Entries on where items appear:
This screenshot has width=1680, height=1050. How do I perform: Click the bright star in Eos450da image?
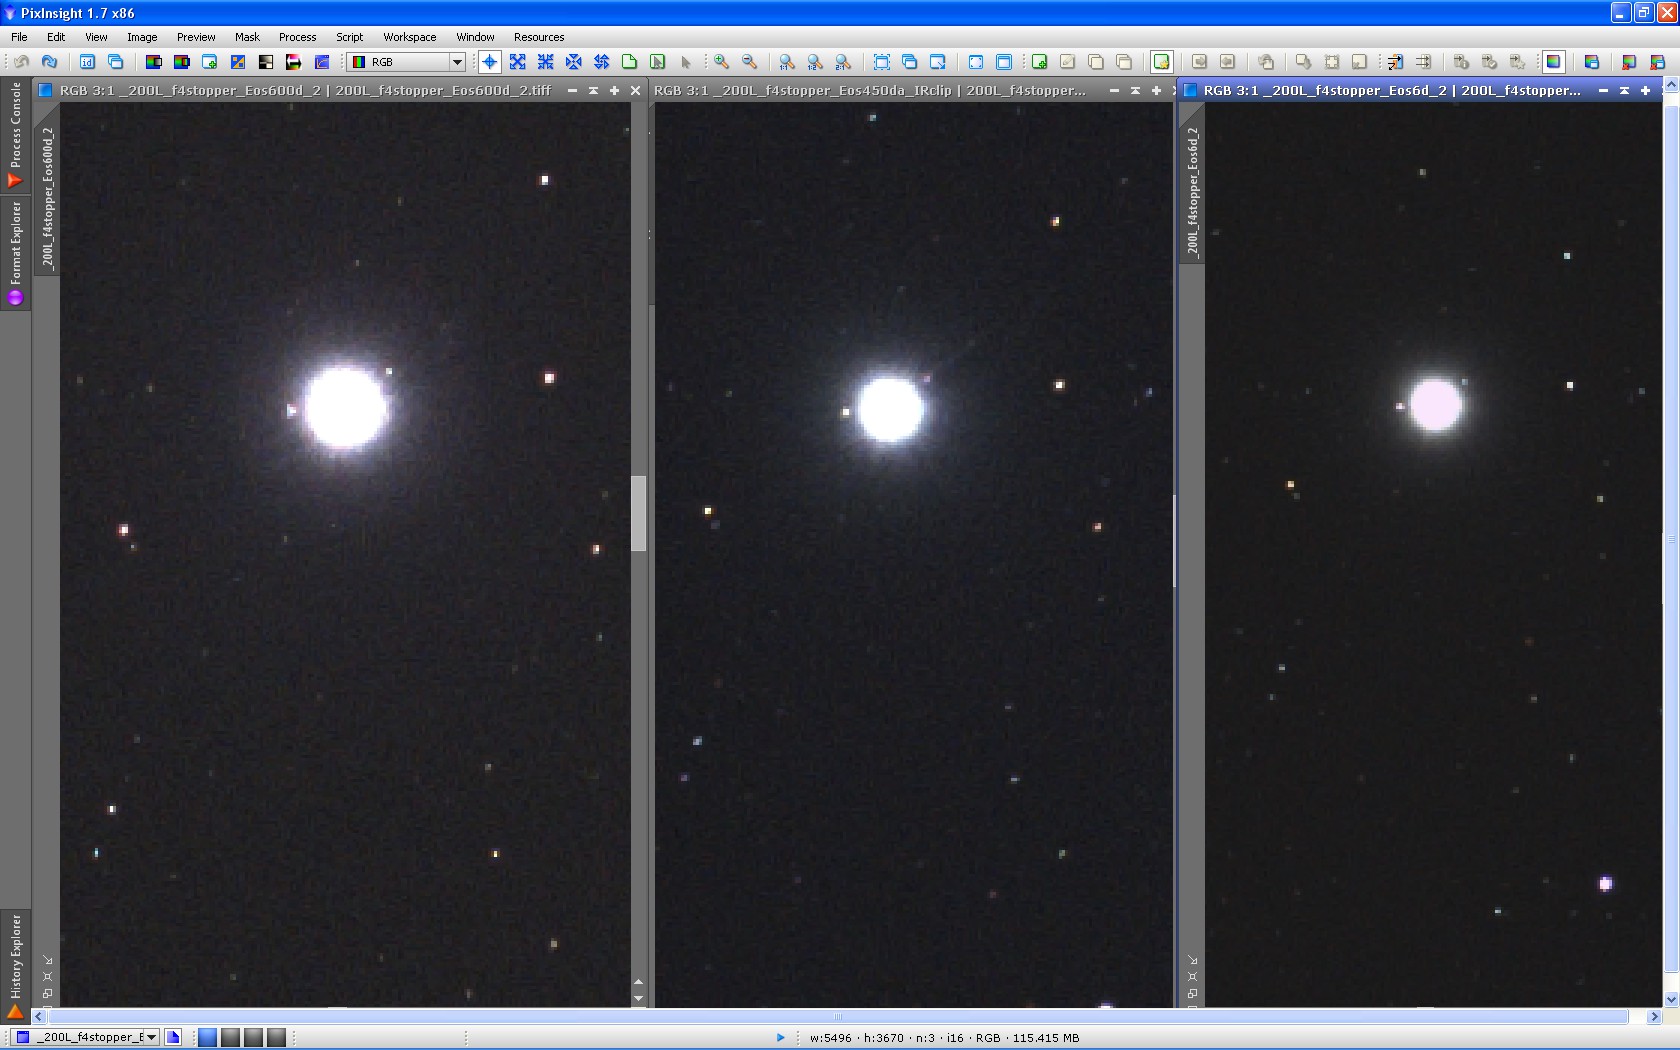(889, 409)
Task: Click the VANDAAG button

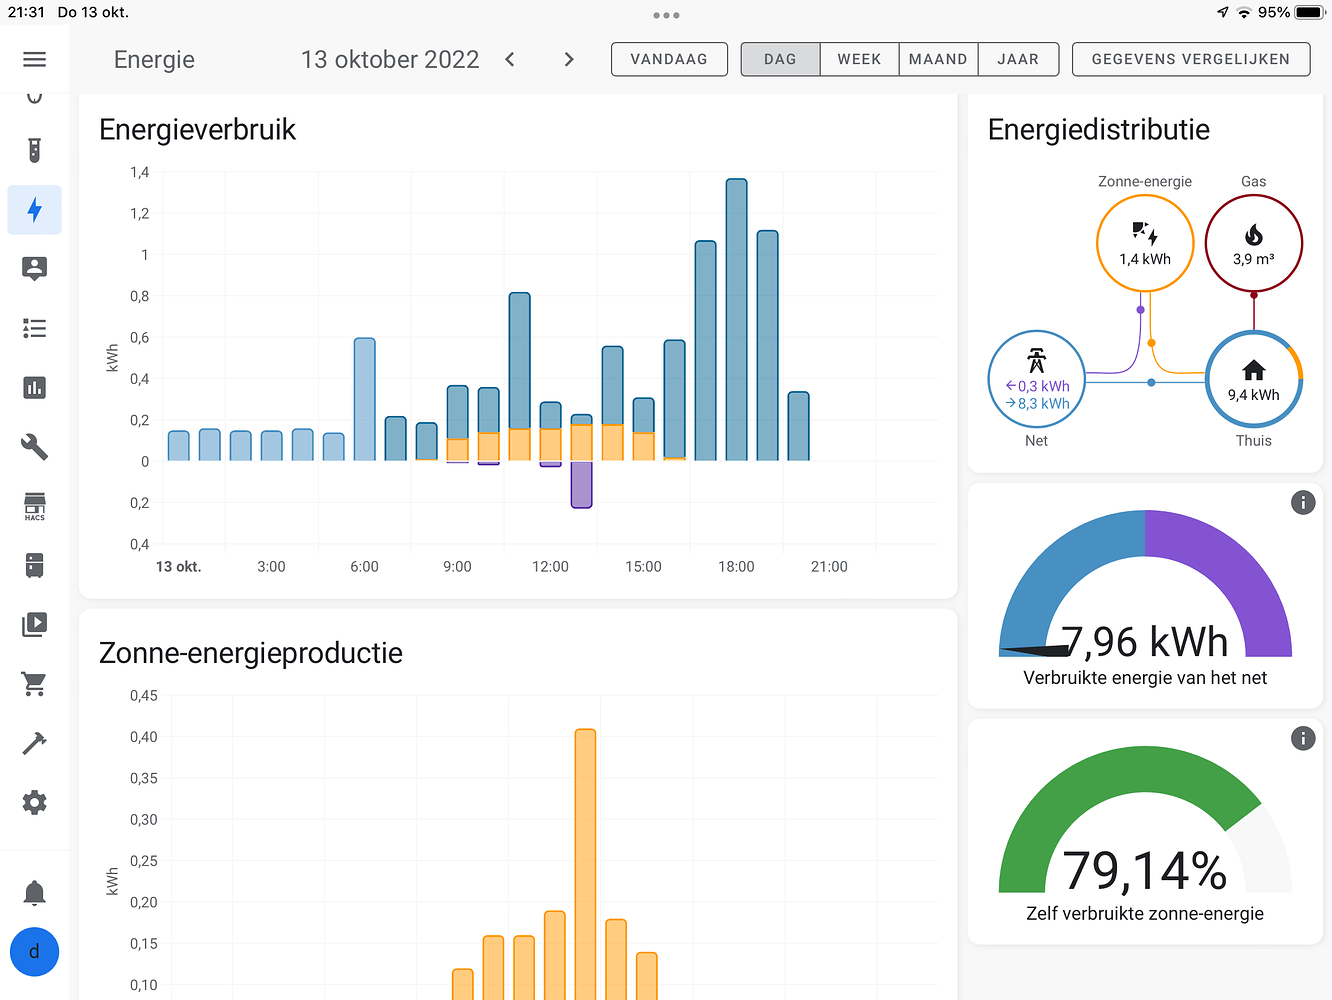Action: click(669, 59)
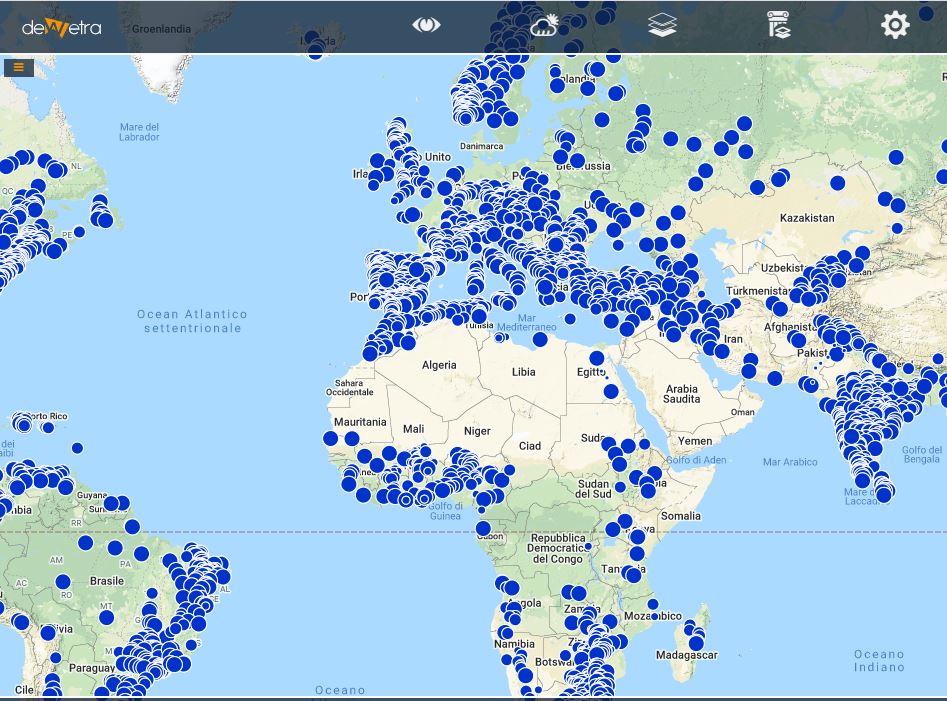Screen dimensions: 947x701
Task: Click the marker in Bolivia
Action: [x=47, y=633]
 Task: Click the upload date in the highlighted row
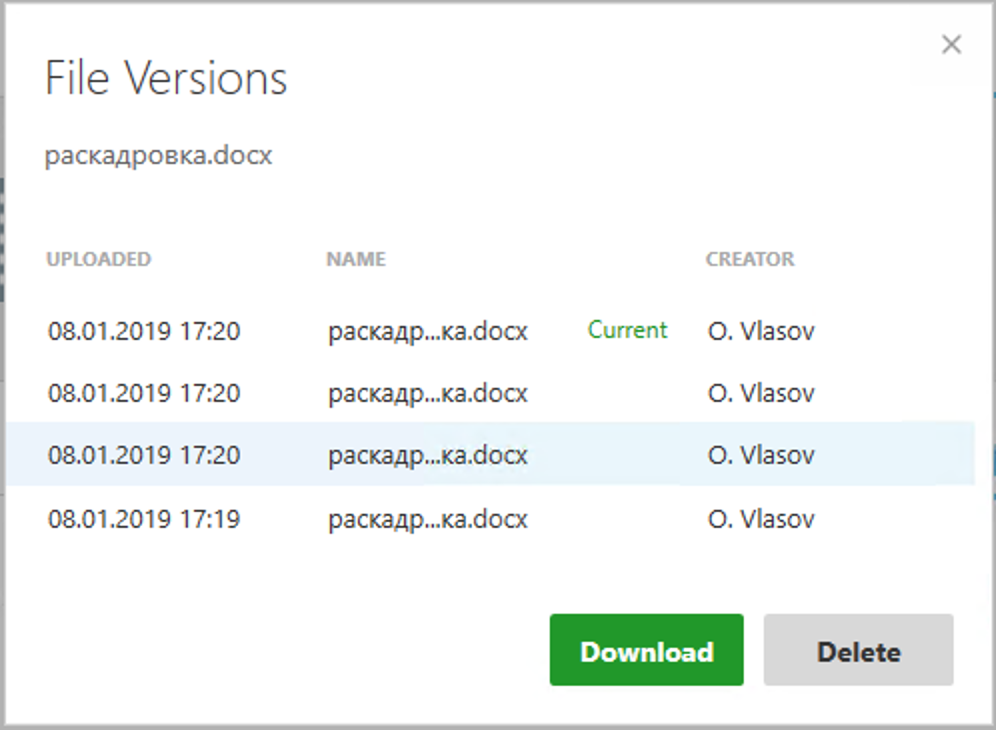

_Objective_. Format the lines of the rows above as a JSON list of strings, with one string per line and blank lines skipped. Leave the pictures out.

_Result for this exercise_.
[
  "This screenshot has width=1680, height=1050. How do I perform: Click the bright star in Eos450da image?",
  "(889, 409)",
  "Task: Click the VANDAAG button",
  "Action: click(669, 59)",
  "Screen dimensions: 947x701",
  "Task: Click the marker in Bolivia",
  "Action: [x=47, y=633]",
  " Task: Click the upload date in the highlighted row"
]